X-Men was a cool kid's book in my heyday, so what better reason to avoid it? I wasn't a cool kid. Still, my cousins liked the X-Men and their peer pressure powers were quite overwhelming. I gave in with this issue because I saw Captain America on the cover. I was already developing a fondness for Cap (I heard he had a movie in the works so I thought I'd be preemptively cool by liking him before anyone else; oy), so I justified this as a Captain America purchase.
You want to talk back story? How about subplots? A cast of thousands? Oh boy, that's Chris Claremont's X-Men and those writers who followed him on the series kept up the same intensity of long-running (sometimes abandoned) plots and soap operas. Still, this issue is pretty easy to follow for a novice: Wolverine, Jubilee & Psylocke are the X-Men (the X-Men were broken into 3-4 different casts at the time, so your featured players varied issue-to-issue); they meet Wolverine's old friend the Black Widow while battling some bad guys; this prompts flashbacks to World War II when Wolverine and Captain America saved the young Black Widow from the Hand ninja cult. Oh, and a new group of villains are waiting in the wings. There's so much in these 22 pages!
As a novice X-Men fan, it was easy for me to assume ignorance of all of this; in fact, there's ton of subtle continuity going on in this issue which would be lost on many in today's readership (ie, Ivan Petrovitch appearing). But the subtle touches don't matter - they're there to please Claremont, most likely; they're simply garnishing the story at hand (pun?) and the story itself is simple to follow; larger-than-life characters enjoy larger-than-life adventures and they don't skimp on the snappy banter. I'd found my gateway into the X-Men and, outside of the 2 years I spent not buying comics, some aspect of the X-Men have been in my collecting ever since.
It's strange for me to see this story alluded to now as some sort of "classic." Am I that old? Seriously, there are multiple homages to this cover? Just because Jim Lee drew it, or...? It's the issue of X-Men where Jim Lee drew Captain America; it stood out then, it stands out even now.
Well, the twenty years between Uncanny X-Men#268 and Usagi Yojimbo#126 are a bit of a blur. I've collected many, many titles since then, but so far as I can recall, in each instance I either began with issue #1, caught up on what I'd missed through trade paperbacks or a friend's collection or I had come aboard with a jumping-on point which was about as good as a #1.

STORED ROWS:
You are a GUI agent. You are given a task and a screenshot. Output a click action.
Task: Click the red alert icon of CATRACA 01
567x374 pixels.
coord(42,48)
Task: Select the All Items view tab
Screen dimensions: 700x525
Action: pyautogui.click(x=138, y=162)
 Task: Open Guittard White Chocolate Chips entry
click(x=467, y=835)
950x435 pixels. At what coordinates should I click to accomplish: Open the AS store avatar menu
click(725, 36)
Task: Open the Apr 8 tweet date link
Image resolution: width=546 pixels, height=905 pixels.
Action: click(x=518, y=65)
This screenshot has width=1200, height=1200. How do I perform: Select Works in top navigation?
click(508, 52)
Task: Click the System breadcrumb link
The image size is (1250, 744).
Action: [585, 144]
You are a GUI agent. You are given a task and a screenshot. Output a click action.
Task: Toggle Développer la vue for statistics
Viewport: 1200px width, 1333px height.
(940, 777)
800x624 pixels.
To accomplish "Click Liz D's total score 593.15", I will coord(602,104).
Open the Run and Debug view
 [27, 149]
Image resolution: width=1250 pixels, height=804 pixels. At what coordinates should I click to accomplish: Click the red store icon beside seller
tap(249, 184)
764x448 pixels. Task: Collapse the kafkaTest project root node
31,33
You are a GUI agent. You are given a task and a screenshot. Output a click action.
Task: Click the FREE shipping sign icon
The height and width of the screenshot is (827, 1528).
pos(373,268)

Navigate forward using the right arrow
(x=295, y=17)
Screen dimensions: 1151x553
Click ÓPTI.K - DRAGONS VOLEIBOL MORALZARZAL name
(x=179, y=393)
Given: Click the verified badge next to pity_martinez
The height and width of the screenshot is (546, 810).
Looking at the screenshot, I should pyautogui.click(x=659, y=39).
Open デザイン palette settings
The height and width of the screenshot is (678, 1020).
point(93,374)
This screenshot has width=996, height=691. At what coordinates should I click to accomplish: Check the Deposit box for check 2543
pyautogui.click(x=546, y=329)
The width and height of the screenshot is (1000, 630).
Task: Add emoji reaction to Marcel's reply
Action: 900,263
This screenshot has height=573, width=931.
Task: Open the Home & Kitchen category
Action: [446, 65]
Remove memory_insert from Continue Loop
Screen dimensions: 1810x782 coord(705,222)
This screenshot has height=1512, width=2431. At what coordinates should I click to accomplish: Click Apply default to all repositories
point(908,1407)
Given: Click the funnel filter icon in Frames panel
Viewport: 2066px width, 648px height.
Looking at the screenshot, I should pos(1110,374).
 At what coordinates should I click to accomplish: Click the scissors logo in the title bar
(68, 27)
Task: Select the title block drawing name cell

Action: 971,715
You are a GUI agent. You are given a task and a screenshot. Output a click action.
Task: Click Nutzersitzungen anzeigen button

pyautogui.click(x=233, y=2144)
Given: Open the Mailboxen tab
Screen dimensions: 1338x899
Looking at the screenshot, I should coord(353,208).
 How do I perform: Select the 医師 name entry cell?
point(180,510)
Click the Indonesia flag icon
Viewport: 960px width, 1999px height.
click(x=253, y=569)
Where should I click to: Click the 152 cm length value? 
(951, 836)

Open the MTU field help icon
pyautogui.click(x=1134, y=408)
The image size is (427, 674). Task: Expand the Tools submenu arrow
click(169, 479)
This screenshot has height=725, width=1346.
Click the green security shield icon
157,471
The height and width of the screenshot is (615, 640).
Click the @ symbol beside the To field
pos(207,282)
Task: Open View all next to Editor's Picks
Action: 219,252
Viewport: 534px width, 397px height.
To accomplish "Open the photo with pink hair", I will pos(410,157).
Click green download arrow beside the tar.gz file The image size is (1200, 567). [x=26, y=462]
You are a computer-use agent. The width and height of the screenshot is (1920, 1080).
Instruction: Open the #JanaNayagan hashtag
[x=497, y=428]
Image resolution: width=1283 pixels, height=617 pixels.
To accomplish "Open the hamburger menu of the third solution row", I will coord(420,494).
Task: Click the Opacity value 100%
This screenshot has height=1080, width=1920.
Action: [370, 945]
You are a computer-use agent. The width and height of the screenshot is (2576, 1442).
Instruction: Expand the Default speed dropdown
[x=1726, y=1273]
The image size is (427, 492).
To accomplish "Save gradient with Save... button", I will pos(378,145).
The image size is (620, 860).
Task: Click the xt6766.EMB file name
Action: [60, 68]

WRITTEN EXERCISE A: Which characters does the X-Men piece say make up the X-Men team in this issue?
WRITTEN EXERCISE B: Carry on the X-Men piece from where it stops.

EXERCISE OUTPUT A: Wolverine, Jubilee, Psylocke

EXERCISE OUTPUT B:
For some time, my friend Texcap had been urging me to read Usagi Yojimbo. I wasn't unfamiliar with Usagi, having read a couple of issues from the 80s, but I was hesitant to start reading it now. Even though Texcap assured me I could begin reading Usagi with any issue, I was reluctant. When I met Usagi's writer/artist/letterer Stan Sakai at a convention, I told him I would wait to start reading Usagi after his earliest stories were collected in the giant-sized (ultimately long-delayed) Special Edition. "Oh," Sakai remarked, "you're one of those."
Why was it so easy for me to jump into the midst of tangled continuity-heavy late 80s super hero books as a young teen, but difficult for the adult me to sample a self-contained series? It was basically fear of the unknown, but why did I think I wouldn't enjoy Usagi Yojimbo unless I began with issue #1? Was it simply an excuse to keep me from trying a comic book? Even if it were a very good comic book? If Usagi were cancelled tomorrow, ending Sakai's 20+ year one-man creative expression, how would I feel about that? Wasn't I already giving chances to plenty of brand-new untested talent at Marvel, DC, Image, etc?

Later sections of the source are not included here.